*To do*
How many lines in the records below contain the string "resolution"? Answer with the number alone.

------------------------------------------------

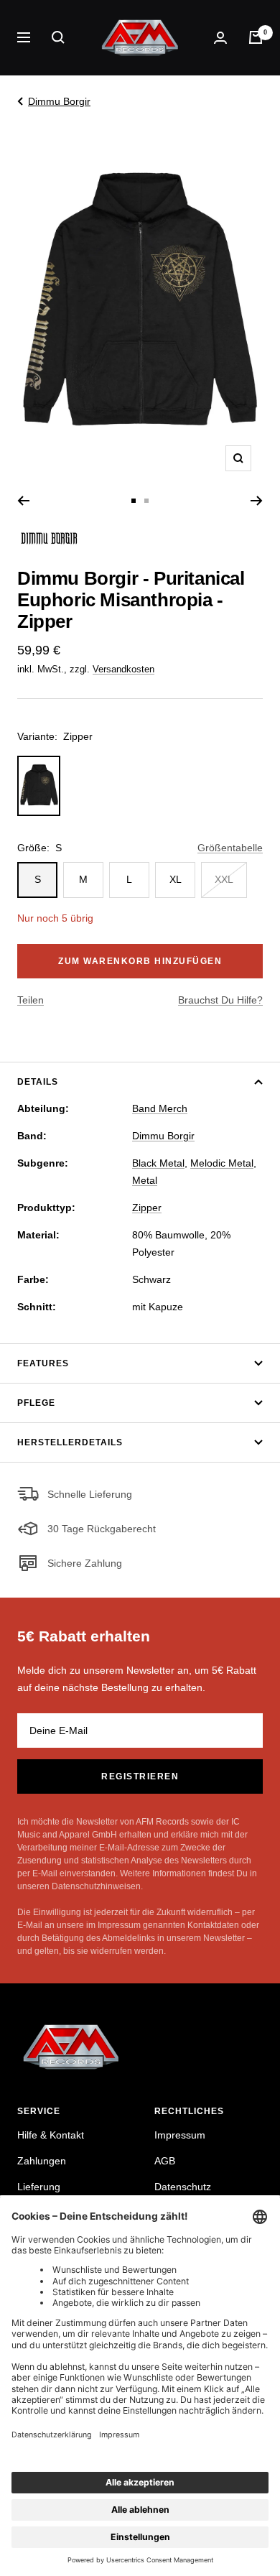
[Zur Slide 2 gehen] (146, 501)
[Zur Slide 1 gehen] (133, 501)
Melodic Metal (221, 1163)
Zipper (147, 1207)
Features (43, 1363)
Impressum (179, 2135)
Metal (144, 1180)
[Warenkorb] (255, 37)
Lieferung (38, 2186)
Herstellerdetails (70, 1442)
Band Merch (159, 1108)
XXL (224, 879)
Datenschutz (182, 2186)
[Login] (220, 38)
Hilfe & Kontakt (50, 2135)
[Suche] (58, 37)
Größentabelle (230, 847)
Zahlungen (41, 2161)
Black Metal (158, 1163)
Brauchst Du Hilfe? (220, 1000)
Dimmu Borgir (59, 101)
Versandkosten (123, 669)
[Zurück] (23, 501)
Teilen (30, 1000)
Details (37, 1082)
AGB (164, 2161)
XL (175, 879)
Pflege (36, 1403)
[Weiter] (257, 501)
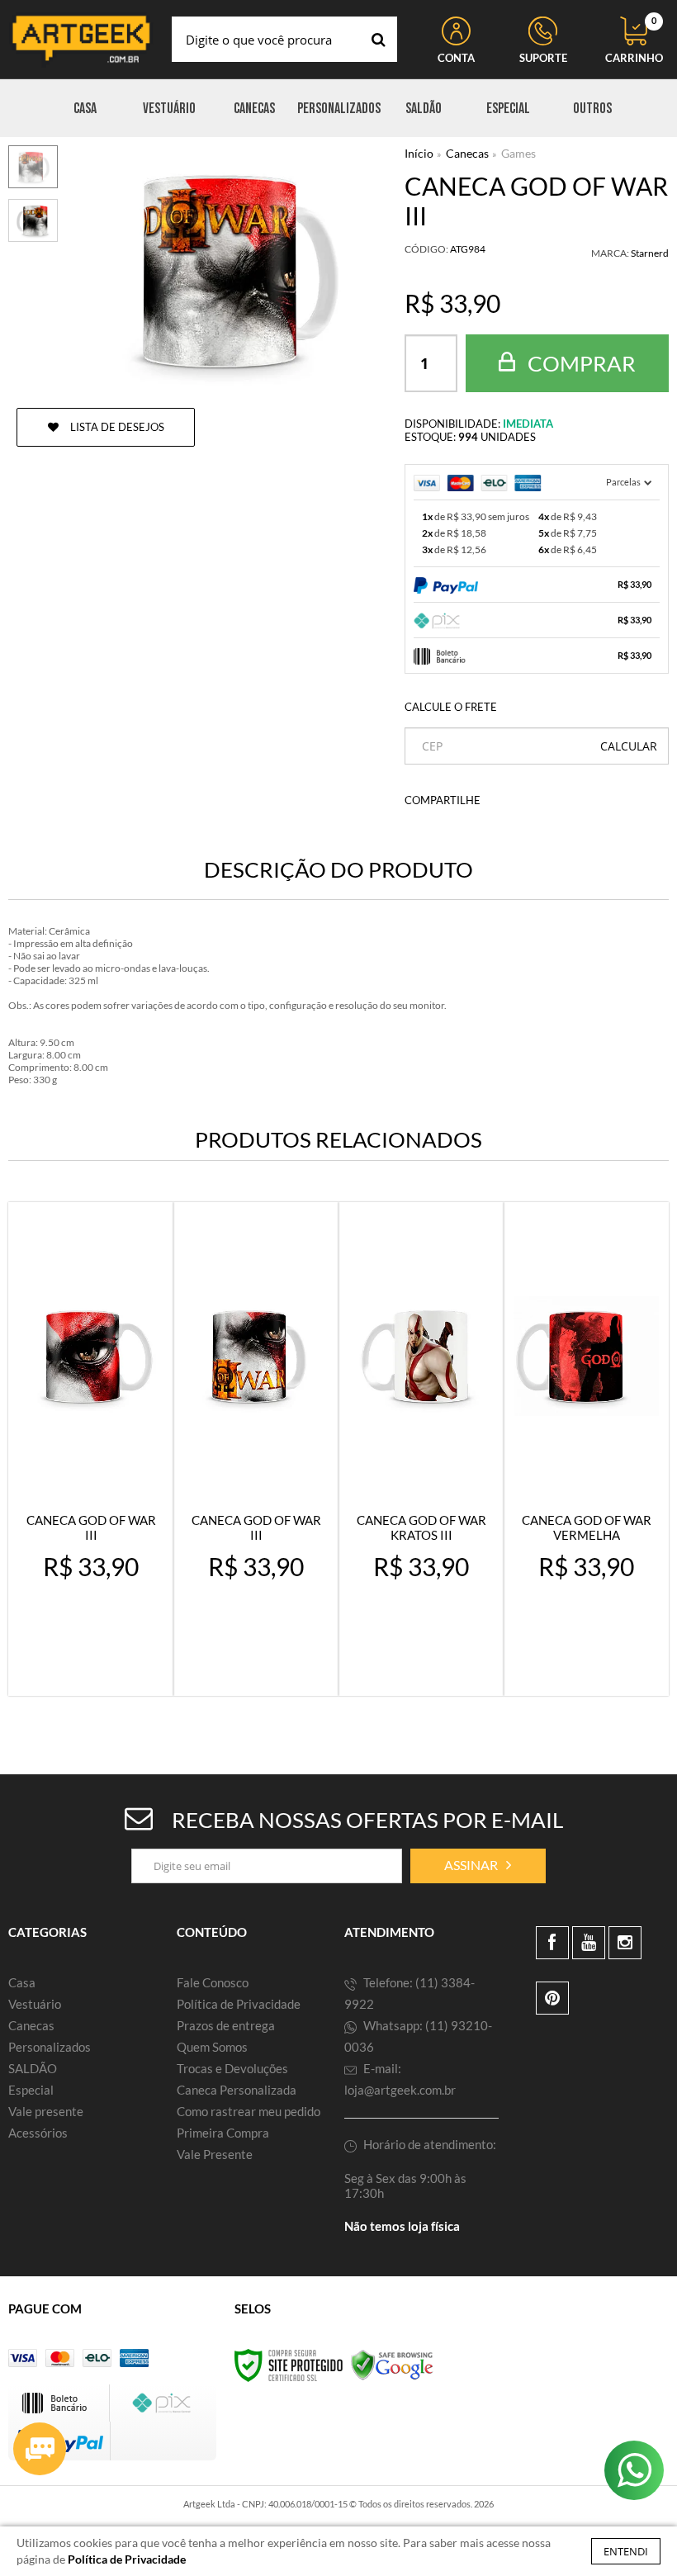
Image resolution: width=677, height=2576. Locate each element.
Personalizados (49, 2046)
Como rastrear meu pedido (248, 2111)
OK (629, 746)
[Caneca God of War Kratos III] (421, 1449)
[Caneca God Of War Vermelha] (586, 1449)
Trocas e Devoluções (232, 2068)
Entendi (626, 2551)
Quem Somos (212, 2046)
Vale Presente (215, 2154)
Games (518, 153)
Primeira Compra (223, 2132)
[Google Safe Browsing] (392, 2364)
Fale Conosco (213, 1982)
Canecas (467, 153)
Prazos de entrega (226, 2025)
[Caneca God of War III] (91, 1449)
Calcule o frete (451, 706)
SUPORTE (543, 57)
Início (419, 153)
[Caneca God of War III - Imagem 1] (33, 166)
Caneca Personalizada (236, 2089)
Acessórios (38, 2132)
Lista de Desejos (116, 426)
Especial (31, 2089)
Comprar (579, 363)
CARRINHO (634, 40)
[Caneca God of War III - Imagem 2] (33, 220)
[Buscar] (378, 39)
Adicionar (101, 1668)
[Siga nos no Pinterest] (552, 1998)
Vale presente (45, 2111)
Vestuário (34, 2003)
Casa (22, 1982)
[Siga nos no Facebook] (552, 1942)
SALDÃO (32, 2068)
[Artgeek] (81, 39)
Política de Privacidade (239, 2003)
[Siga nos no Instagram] (624, 1942)
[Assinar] (478, 1866)
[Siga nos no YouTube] (588, 1942)
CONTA (456, 57)
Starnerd (650, 253)
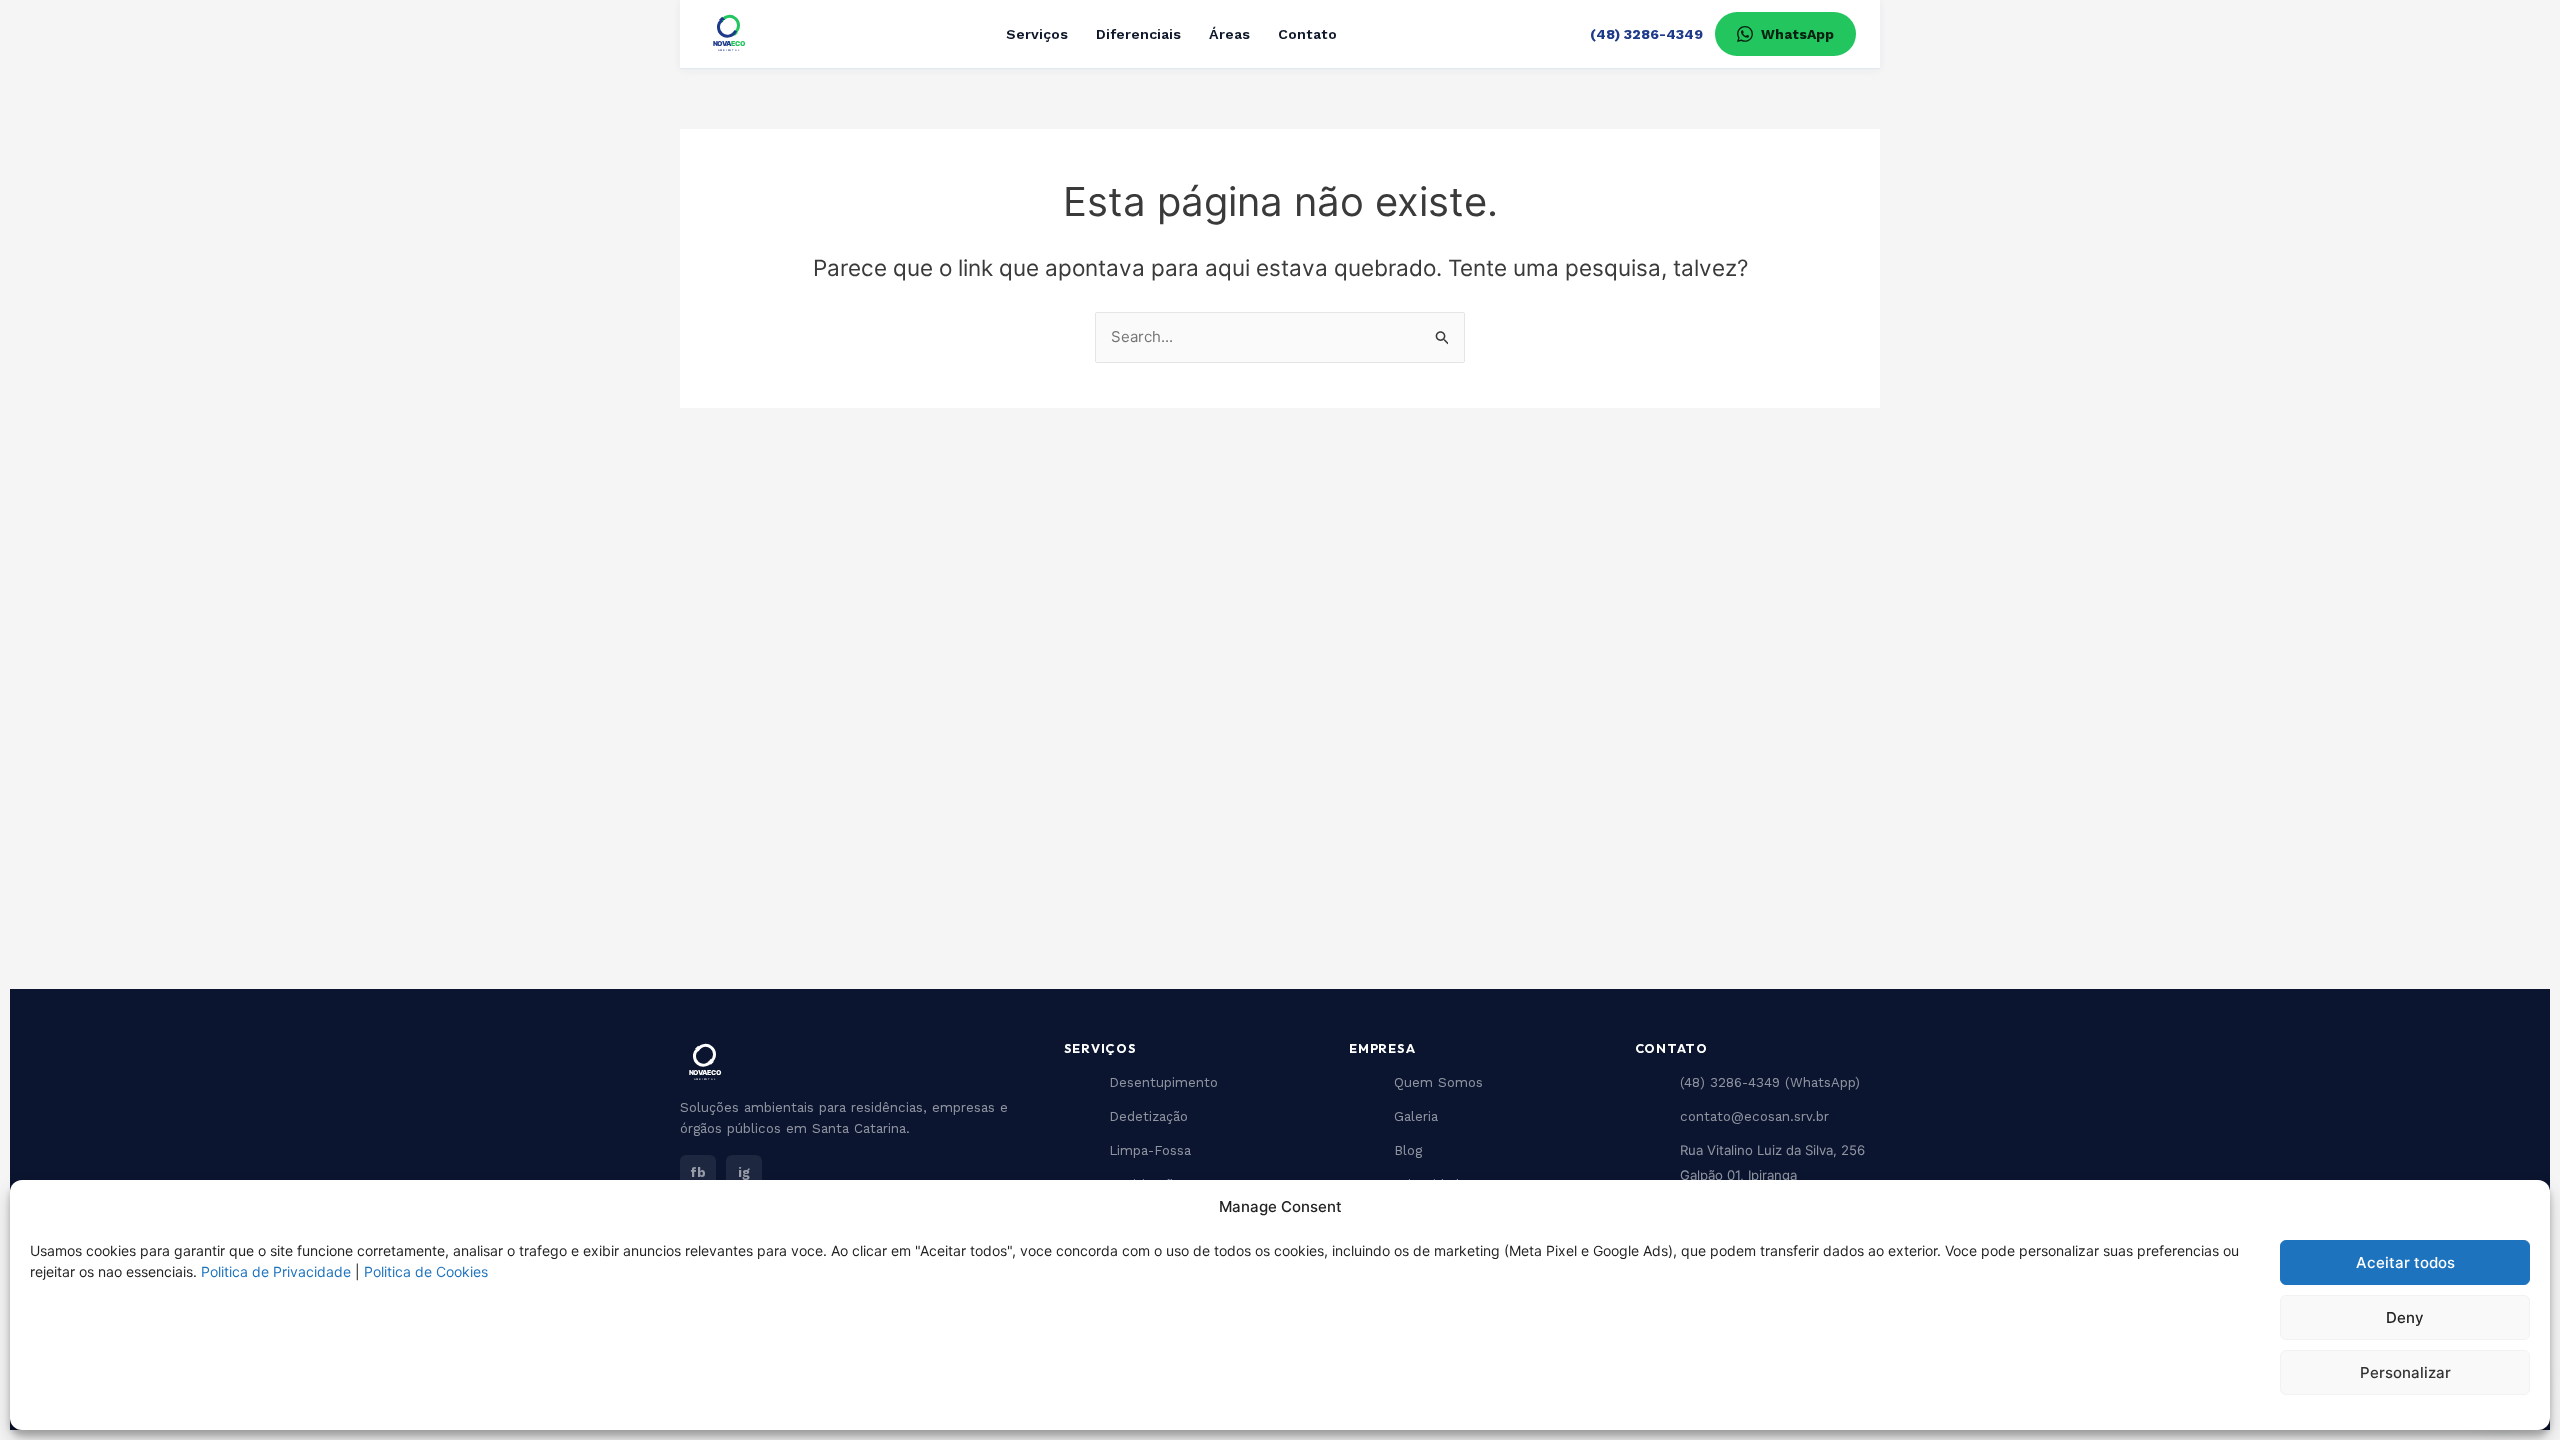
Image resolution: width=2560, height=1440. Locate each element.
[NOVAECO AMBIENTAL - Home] (728, 34)
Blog (1408, 1150)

------------------------------------------------

*Result of this task*
2